**WHAT THIS TASK INVOLVES**
Duplicate the lines below from the line with "What do you" through the end of the lines, leaving the pictures out.

**SOURCE RECORDS**
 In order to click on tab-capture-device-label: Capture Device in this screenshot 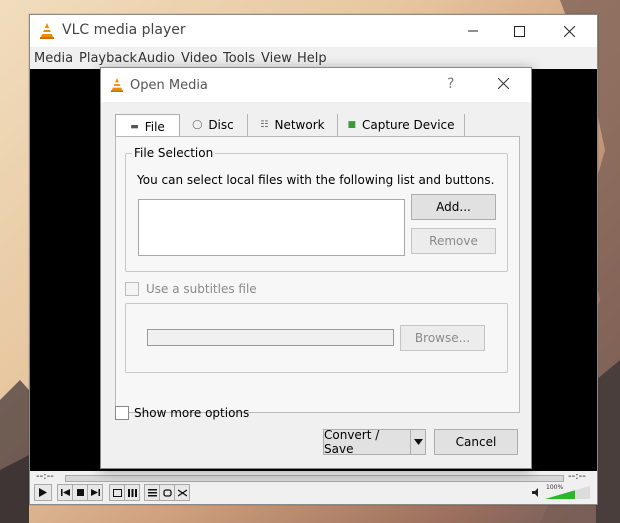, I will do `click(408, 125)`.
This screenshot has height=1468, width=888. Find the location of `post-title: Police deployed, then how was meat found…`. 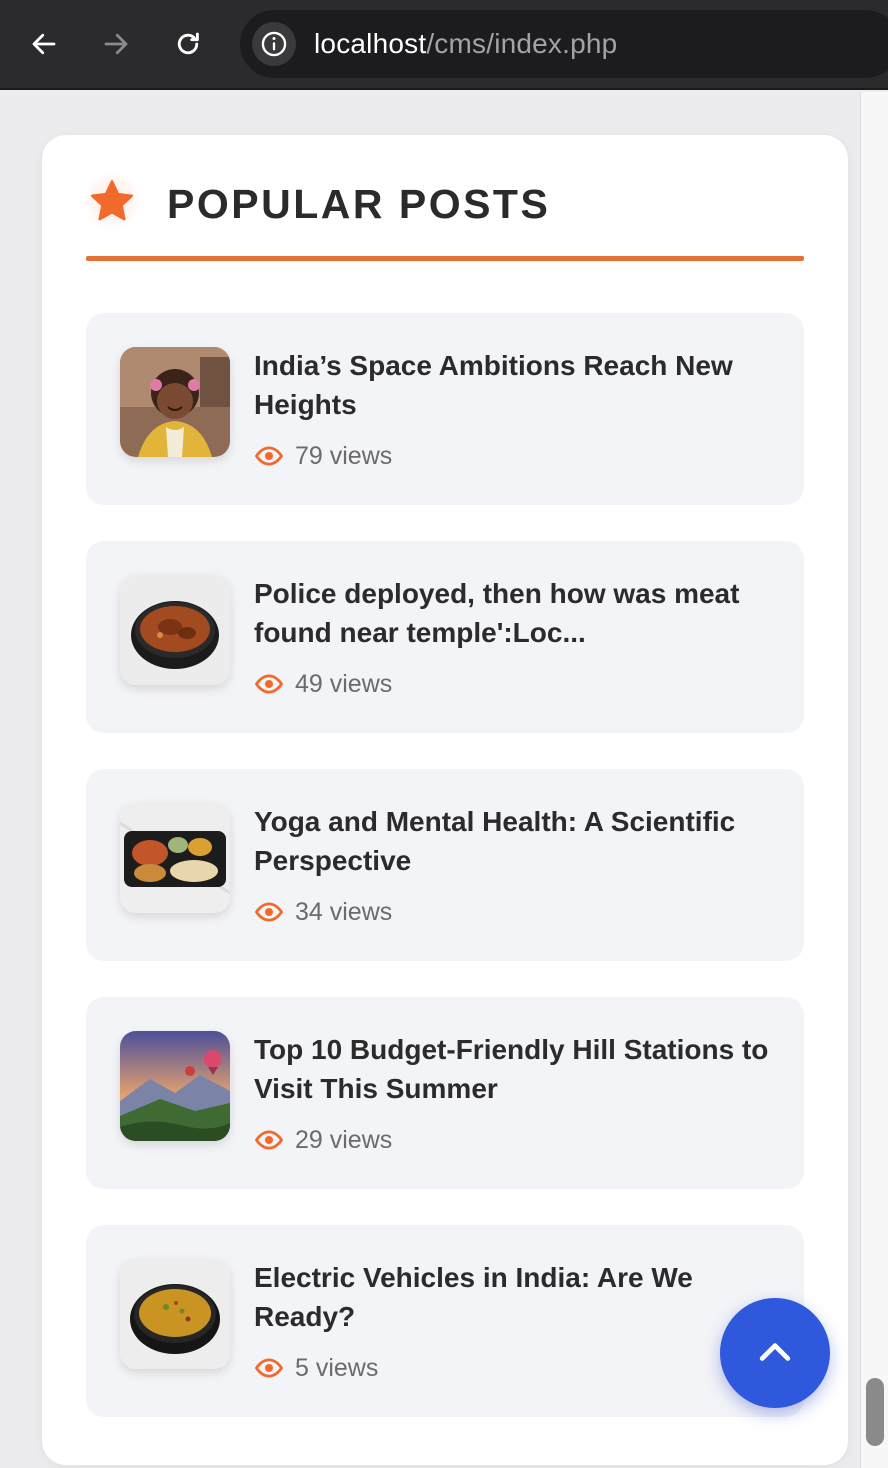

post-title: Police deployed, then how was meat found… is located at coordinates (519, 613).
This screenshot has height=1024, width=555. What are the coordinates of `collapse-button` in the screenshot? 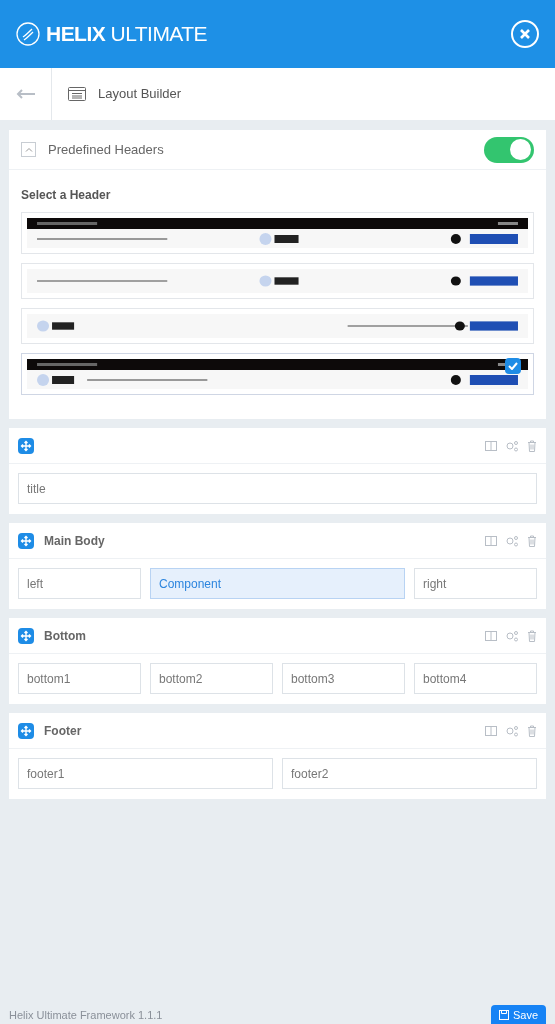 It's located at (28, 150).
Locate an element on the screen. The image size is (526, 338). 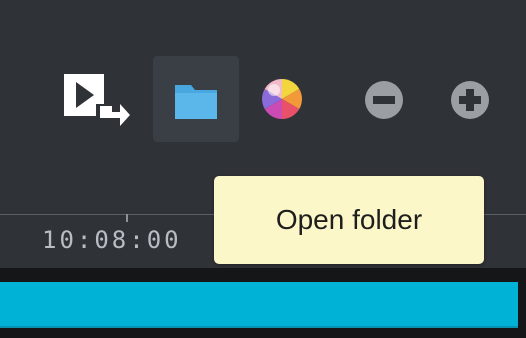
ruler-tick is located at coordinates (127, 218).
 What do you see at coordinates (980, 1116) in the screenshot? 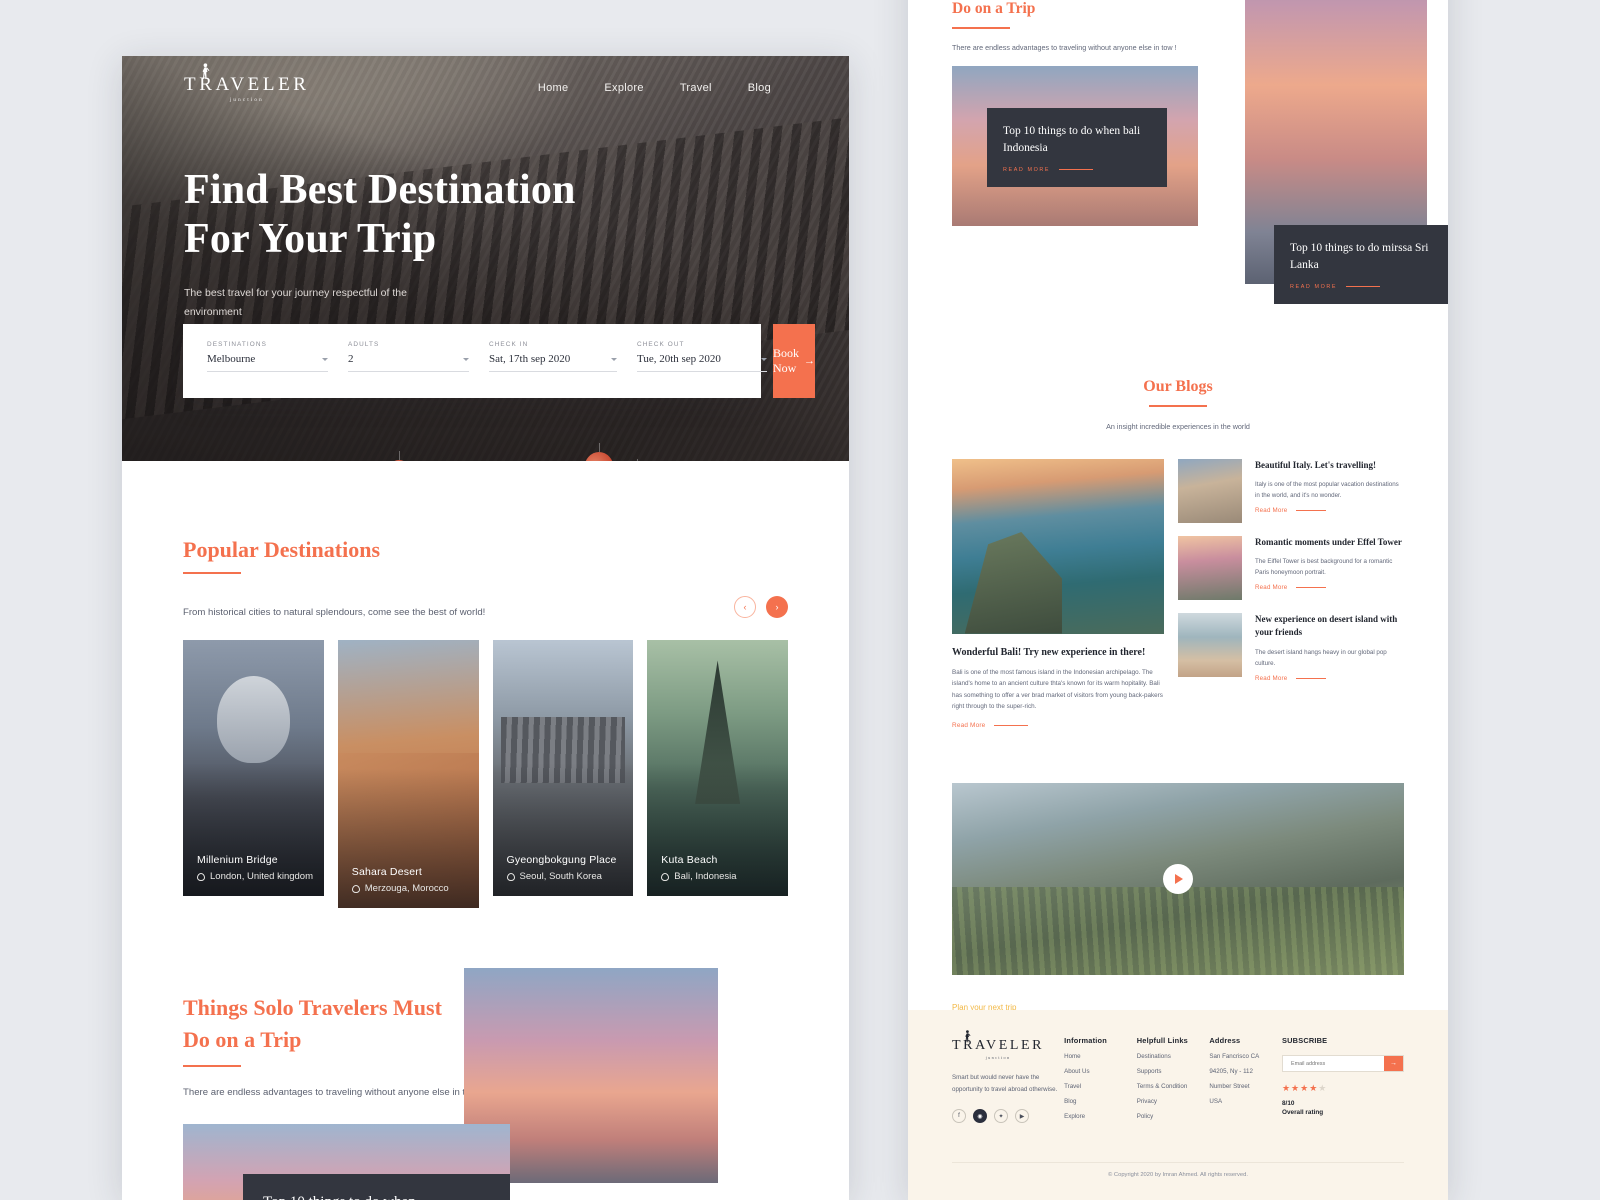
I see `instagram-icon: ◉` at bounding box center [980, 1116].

**RESPONSE**
 What do you see at coordinates (980, 1116) in the screenshot? 
I see `instagram-icon: ◉` at bounding box center [980, 1116].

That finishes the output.